Para compor a seleção do festival, que se estendeu até 5 de maio, foi assegurada a variedade de estilos, do erudito ao popular, e a diversidade - regional, geracional, de gênero e étnico-racial.
Entre as atrações, cantores e músicos familiares ao público chinês e outros com potencial de inserção no mercado local. A lista incluiu nomes como Adriana Calcanhotto, Hamilton de Holanda, Felipe & Manoel Cordeiro e Dorivã Passarim do Jalapão, mestre das artes reconhecido pelo Prêmio Funarte Mestras e Mestres das Artes.

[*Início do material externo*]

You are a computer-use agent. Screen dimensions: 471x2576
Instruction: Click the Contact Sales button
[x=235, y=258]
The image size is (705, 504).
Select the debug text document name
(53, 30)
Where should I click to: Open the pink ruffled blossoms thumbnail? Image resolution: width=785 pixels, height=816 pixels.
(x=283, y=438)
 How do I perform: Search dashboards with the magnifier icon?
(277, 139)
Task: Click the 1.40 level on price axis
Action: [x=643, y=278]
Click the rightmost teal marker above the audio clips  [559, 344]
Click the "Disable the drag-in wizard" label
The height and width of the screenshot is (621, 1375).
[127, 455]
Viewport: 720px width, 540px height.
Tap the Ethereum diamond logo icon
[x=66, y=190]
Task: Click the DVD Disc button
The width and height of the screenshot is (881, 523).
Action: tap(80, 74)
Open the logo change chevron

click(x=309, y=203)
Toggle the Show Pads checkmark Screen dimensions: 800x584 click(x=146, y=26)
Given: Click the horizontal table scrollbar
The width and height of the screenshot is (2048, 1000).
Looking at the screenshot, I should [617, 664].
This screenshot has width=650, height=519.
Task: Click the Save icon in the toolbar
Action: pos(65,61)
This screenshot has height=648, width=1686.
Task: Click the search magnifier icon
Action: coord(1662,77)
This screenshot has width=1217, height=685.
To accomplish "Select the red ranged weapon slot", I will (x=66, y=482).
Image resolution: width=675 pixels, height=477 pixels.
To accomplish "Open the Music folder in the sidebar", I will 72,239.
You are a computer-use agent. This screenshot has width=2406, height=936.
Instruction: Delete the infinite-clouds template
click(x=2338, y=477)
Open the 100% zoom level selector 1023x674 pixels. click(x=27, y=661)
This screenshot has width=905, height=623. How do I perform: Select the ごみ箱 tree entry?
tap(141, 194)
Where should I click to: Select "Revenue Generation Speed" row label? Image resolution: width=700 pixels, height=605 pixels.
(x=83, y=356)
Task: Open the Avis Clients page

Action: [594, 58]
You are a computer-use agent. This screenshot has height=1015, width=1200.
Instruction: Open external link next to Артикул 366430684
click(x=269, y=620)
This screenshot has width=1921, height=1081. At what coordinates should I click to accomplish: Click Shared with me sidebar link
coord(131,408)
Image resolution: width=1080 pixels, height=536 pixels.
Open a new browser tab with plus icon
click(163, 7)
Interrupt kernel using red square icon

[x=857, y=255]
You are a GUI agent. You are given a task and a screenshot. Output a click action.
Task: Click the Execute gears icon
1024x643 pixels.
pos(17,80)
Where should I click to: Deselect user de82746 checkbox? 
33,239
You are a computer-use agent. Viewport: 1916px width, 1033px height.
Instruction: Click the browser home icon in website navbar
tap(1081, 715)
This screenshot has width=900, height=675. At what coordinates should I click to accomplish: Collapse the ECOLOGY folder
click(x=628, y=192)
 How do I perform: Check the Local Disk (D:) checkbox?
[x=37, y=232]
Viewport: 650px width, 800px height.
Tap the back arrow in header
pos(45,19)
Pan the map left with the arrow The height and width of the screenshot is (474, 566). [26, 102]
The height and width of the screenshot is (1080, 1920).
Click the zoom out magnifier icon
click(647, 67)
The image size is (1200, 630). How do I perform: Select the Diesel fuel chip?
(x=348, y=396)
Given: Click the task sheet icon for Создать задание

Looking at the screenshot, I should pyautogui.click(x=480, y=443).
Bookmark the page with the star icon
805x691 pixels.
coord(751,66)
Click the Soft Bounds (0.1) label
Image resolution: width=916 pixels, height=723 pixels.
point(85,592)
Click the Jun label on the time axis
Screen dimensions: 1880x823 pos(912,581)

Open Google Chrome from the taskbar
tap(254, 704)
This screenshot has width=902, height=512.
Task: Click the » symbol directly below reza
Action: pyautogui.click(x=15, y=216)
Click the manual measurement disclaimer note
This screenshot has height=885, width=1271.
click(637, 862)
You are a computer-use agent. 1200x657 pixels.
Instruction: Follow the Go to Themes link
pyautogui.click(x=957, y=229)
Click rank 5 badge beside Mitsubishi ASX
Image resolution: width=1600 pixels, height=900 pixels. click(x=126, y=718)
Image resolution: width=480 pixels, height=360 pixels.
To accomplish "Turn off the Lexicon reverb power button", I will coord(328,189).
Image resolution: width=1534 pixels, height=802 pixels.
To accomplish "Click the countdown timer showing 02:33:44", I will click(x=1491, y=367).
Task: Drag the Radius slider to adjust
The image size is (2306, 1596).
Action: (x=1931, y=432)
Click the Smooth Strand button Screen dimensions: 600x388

Também estiveram presentes João Camarero, Jonathan Ferr, Josiel Konrad, Josyara, Juliana Linhares, Khrystal, Luedji Luna, Mel Mattos, Orquestra Cabulosa, Silvero Pereira e Tauí Castro.
A Plataforma Música Brasil foi uma realização do Ministério da Cultura (MinC) em parceria com o Ministério das Relações Exteriores (MRE), Ministério do Turismo (MTur), Funarte, Embratur, Unesco, Instituto Guimarães Rosa (IGR) e Consulado Geral do Brasil em Xangai.
O projeto teve patrocínio da Petrobras, Sebrae, Banco Nacional do Desenvolvimento (BNDES) e Caixa Econômica Federal, com produção executiva da Quitanda Soluções Criativas, Instituto Cuidare e Ibero Culturas.